Do Skinny Labels for Biosimilars Matter to Payers?

Extrapolation of indications by the Food and Drug Administration (FDA) has been widely accepted by providers, payers, and most patient groups. Yet how to address the approval of a narrow indication list (or skinny label) seems less settled.

Skinny labels

The four FDA-approved adalimumab biosimilars received the agency’s endorsement for a large set of Humira®’s 10 indications. Amjevita® and its brethren were approved for the treatment of moderate-to-severe rheumatoid arthritis, psoriatic arthritis, ankylosing spondylitis, moderate-to-severe Crohn’s disease in adults, plaque psoriasis, moderate-to-severe polyarticular juvenile idiopathic arthritis, and moderate-to-severe ulcerative colitis. Missing are indications to treat pediatric Crohn’s disease, hidradenitis suppurativa, and noninfectious uveitis (regardless of severity). When payers are asked whether these missing indications (especially involving other autoimmune disorders) are important for coverage decision making, they will likely agree that it makes little difference to them.

In perhaps the more important biosimilar example, rituximab, the indications are split between cancer treatment (e.g., non-Hodgkin’s lymphoma and chronic lymphocytic leukemia) and autoimmune therapy (e.g., rheumatoid arthritis, polyangiitis, pemphigus vulgaris). Although the dosing rate (50 mg/hr) is the same, Rituxan is given as part of a cytotoxic chemotherapy regimen for patients with non-Hodgkin’s cancer versus methotrexate and methylprednisone for autoimmune treatment. The two rituximab biosimilars (Truxima® and Ruxience®) approved by the FDA do not have the rheumatoid arthritis indication, although Ruxience has received approval for polyangiitis.

The reasons their manufacturers sought the skinny labels could be many, including avoidance of patent infringement, quicker path to FDA approval, or simply limited resources. However, Pfizer did complete a phase 3 trial in RA for Ruxience. Currently, Amgen/Allergan have completed phase 3 trials for both non-Hodgkin’s lymphoma and rheumatoid arthritis for their investigational biosimilar ABP 798. It is possible that the partners could submit a 351(k) biologic license application at the end of Q4 2019 or Q1 2020.

For payers, the presence of skinny labels for biosimilars versus approval for the entire set of indications matters little. In several market research projects we have conducted with managed care medical directors and pharmacy directors, their answers have been consistent: If the biosimilar is approved by the FDA and is covered by the health plan or insurer, then the payer will be far less concerned how the biosimilar is used. The reasons are simple: Payers are gaining comfort with biosimilar use. If the reference product and biosimilar have been demonstrated to be sufficiently equivalent to produce equivalent outcomes, and the biosimilar is less expensive, why overmanage its use?
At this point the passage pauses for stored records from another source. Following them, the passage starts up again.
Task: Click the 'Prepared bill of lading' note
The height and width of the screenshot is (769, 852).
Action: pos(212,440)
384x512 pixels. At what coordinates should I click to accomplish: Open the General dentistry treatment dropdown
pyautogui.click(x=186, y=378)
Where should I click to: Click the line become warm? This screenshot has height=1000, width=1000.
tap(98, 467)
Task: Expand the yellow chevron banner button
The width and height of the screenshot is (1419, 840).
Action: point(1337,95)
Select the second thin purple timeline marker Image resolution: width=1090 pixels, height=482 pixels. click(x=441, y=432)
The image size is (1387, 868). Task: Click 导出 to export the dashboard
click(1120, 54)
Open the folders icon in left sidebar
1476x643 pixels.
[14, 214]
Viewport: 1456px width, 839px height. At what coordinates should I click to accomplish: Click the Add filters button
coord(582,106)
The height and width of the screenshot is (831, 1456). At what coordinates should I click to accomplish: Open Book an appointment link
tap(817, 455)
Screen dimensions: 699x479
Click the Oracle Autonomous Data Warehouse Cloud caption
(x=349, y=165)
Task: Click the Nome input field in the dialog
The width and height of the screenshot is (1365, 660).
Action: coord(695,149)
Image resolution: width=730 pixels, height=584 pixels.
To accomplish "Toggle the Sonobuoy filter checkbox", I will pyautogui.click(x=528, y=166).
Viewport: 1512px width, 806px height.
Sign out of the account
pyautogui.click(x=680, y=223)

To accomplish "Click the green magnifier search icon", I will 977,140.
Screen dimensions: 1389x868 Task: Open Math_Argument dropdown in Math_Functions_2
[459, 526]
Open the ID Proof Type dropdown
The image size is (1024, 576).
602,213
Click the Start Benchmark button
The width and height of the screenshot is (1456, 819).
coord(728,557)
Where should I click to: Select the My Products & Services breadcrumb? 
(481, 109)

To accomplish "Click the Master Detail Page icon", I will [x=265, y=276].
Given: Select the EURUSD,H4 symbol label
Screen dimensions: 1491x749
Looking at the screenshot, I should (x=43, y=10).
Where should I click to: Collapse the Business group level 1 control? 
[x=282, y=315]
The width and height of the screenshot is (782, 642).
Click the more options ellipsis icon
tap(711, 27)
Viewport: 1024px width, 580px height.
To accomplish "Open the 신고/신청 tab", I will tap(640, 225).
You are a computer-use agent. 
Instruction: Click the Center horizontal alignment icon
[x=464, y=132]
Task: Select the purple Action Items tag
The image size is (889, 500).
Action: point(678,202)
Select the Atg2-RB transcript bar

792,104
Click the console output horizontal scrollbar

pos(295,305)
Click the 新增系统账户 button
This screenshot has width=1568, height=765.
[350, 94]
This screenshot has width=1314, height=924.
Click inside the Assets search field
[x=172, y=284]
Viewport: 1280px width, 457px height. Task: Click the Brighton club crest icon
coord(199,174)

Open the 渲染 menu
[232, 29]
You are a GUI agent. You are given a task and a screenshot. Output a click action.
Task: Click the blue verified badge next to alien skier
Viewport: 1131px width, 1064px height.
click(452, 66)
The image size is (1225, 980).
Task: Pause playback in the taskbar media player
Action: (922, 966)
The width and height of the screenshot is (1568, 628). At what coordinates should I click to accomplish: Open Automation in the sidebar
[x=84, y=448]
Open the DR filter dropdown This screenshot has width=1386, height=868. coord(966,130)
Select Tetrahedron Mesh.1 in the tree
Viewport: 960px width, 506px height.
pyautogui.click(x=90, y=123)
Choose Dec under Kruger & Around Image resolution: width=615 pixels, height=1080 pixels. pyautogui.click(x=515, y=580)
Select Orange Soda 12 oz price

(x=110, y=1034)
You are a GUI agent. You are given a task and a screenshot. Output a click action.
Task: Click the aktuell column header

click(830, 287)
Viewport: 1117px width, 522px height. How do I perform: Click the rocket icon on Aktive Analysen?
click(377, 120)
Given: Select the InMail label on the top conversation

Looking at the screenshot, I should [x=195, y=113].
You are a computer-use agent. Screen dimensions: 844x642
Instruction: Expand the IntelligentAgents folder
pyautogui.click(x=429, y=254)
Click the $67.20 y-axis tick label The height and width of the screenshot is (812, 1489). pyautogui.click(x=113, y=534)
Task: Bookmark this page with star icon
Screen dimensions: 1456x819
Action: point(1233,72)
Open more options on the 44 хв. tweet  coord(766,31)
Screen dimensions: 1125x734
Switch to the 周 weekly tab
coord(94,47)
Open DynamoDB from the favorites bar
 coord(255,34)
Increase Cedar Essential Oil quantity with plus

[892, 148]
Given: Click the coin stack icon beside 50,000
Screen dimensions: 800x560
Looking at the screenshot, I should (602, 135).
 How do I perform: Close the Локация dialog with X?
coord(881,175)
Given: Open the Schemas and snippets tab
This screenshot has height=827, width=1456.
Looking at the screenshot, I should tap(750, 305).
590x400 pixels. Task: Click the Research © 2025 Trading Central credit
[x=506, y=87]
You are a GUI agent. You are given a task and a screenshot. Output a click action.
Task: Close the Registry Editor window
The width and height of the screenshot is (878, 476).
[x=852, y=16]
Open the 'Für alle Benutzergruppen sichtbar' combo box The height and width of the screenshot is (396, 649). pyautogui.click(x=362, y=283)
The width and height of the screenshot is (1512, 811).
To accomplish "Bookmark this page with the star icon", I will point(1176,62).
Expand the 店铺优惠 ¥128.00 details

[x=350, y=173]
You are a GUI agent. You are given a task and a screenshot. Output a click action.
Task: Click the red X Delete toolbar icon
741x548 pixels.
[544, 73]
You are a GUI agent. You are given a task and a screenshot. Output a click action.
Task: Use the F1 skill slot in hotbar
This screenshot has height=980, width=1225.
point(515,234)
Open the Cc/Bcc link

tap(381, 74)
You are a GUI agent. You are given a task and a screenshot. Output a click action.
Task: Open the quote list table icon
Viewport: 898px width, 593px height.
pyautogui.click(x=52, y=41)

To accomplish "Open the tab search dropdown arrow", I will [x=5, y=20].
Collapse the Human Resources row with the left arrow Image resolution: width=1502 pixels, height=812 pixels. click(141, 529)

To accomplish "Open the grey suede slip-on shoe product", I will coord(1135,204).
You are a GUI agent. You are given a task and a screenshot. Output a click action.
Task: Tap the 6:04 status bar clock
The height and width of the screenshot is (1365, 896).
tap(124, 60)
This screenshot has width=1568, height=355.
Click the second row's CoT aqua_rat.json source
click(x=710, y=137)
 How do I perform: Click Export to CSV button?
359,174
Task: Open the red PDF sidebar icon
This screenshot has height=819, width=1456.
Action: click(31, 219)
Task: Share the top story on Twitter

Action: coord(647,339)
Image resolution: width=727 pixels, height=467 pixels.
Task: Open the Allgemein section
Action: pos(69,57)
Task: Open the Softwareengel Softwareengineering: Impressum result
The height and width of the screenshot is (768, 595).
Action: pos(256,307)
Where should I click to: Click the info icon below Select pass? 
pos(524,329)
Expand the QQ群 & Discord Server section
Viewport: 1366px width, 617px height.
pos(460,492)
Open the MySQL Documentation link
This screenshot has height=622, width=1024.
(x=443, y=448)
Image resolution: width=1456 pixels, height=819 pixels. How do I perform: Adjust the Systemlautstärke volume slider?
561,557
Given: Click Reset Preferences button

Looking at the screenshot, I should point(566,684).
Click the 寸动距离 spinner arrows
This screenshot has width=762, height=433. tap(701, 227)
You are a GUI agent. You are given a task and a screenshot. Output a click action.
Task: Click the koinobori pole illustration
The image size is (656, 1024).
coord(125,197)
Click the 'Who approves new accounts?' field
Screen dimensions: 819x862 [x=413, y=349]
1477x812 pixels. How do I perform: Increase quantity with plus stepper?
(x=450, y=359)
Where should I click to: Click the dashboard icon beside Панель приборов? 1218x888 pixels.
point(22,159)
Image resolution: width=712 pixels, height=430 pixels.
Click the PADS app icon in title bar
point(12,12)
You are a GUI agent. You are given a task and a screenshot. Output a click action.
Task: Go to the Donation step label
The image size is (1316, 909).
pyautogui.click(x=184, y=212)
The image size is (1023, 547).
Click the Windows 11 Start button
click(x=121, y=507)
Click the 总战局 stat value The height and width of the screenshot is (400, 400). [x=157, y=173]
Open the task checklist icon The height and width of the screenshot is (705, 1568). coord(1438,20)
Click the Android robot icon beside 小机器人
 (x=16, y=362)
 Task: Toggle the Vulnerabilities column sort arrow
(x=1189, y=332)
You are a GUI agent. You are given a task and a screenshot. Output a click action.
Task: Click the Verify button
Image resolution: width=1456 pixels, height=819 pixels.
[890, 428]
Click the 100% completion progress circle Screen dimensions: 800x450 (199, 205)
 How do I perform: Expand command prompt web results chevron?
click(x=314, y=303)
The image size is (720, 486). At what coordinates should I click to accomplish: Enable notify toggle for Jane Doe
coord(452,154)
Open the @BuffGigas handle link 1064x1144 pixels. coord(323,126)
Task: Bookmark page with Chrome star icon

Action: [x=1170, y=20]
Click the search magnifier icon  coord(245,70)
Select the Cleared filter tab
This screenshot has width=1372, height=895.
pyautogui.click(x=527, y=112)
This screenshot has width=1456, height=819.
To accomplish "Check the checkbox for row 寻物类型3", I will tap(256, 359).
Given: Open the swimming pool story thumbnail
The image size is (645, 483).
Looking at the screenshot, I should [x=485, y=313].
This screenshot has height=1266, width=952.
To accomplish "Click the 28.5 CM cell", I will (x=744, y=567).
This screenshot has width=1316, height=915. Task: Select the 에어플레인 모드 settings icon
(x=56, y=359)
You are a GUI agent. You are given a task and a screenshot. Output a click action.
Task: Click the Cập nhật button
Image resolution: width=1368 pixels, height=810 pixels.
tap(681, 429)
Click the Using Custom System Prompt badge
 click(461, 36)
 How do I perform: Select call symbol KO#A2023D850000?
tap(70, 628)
Further support for this view was published this month in BioDrugs. These South Korean authors evaluated 11 head-to-head randomized, control trials of rituximab biosimilars for use either non-Hodgkins lymphoma or RA. A total of 3,163 patients were included in the meta-analysis. Response rates in the trials for lymphoma and RA were consistently equivalent, and no significant differences were revealed in the formation of antidrug antibodies. Perhaps the best opportunity for managed care organizations to restrict the use of a biosimilar (or biologic) outside of step therapy is the ubiquitous prior authorization (PA). Today, there is little, if no, reason for PA criteria to be different for a reference biologic or its biosimilar(s), other than price preference. In that case, the skinny label has little effect on a payer’s coverage.